Segel is the anti-matter to Blunt's shooting star: doughy (well, he is playing a sous chef here), oversized and doleful, he's one of those actors who has learned to capitalize on his flaws, exposing his inadequacies as often as possible to lugubrious comic effect.


We've all seen lopsided couples like this, but the central flaw in "The Five-Year Engagment" (which Segel also co-wrote with his regular collaborator, director Nicholas Stoller) is that despite their regular protestations of love, for most of the movie, Segel's Tom and Blunt's Violet make a miserable team. She's selfish, he sacrifices his career, are you laughing yet?


We are given to understand that wedded bliss would make all the difference, but somehow they just can't get their act together.


Tom proposes in the movie's very first scene. There is an engagement party, everything is going swimmingly, but events overtake them. Violet's sister (Alison Brie) gets pregnant by Tom's best man (Chris Pratt, doing a big-screen tweak on his "Parks and Recreation" persona), so their nuptials take precedence.

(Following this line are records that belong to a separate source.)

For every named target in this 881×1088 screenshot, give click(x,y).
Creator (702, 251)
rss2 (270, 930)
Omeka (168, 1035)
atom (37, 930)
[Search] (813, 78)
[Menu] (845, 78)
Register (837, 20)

There are religious and geographical divisions to be ironed out -- Tom's family is Jewish, Violet's Church of England. Then she's offered a place at the University of Michigan, and while Tom renounces his promising culinary career in San Francisco to be with her, somehow the circumstances don't seem so propitious for a wedding ceremony. She's still happy, but he's stuck in a rut and losing his grip.


Delay and deferment don't seem like the ideal building blocks for comedy, especially when this couple already lives together. Are we expected to care that much if they tie the knot? Does their hesitation reflect misgivings about the institution, or doubts about the relationship itself?

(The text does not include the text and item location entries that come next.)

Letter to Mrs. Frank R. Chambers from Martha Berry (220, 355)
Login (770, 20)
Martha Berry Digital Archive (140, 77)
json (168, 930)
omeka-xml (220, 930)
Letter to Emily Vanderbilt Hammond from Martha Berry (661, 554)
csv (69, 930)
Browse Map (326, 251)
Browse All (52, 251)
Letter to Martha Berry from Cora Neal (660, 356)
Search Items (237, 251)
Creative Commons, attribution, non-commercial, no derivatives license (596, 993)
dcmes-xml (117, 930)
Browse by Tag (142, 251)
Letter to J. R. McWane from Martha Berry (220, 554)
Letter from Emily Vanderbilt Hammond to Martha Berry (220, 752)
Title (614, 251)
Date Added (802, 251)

The latter, naturally, but only because Tom is asked to play second fiddle to his more goal-oriented fiancée. In other words, to play what is traditionally the part of the supportive wife. What is a man to do when he's no longer the principal breadwinner? Michigan is cold, and they hunt things there. Going native involves home-knitted sweaters, crossbows and lots of facial hair. Clearly, this is not going to work.


The movie occasionally throws up scenes or situations adults might recognize from their own attempts to reconcile romance and professional fulfillment, but no more than you might find in an average sitcom. This being a Judd Apatow production, that would be a sitcom afflicted with Tourette Syndrome and more male nudity than usual, but still essentially a sitcom nonetheless.


Ungainly and uneven, the movie offers some compensation in the peripherals (whoever cast Jacki Weaver, the terrifying matriarch from "Animal Kingdom" as Violet's mum has a wicked sense of humor, and Rhys Ifans is lively as a charismatic psychology professor) but struggles to convey any sense of purpose in its story.


Rom-coms traditionally end in marriage, convenient shorthand for the fairytale happy ever after, and "The Five-Year Engagement" is no different; it just takes an awfully long time to get there.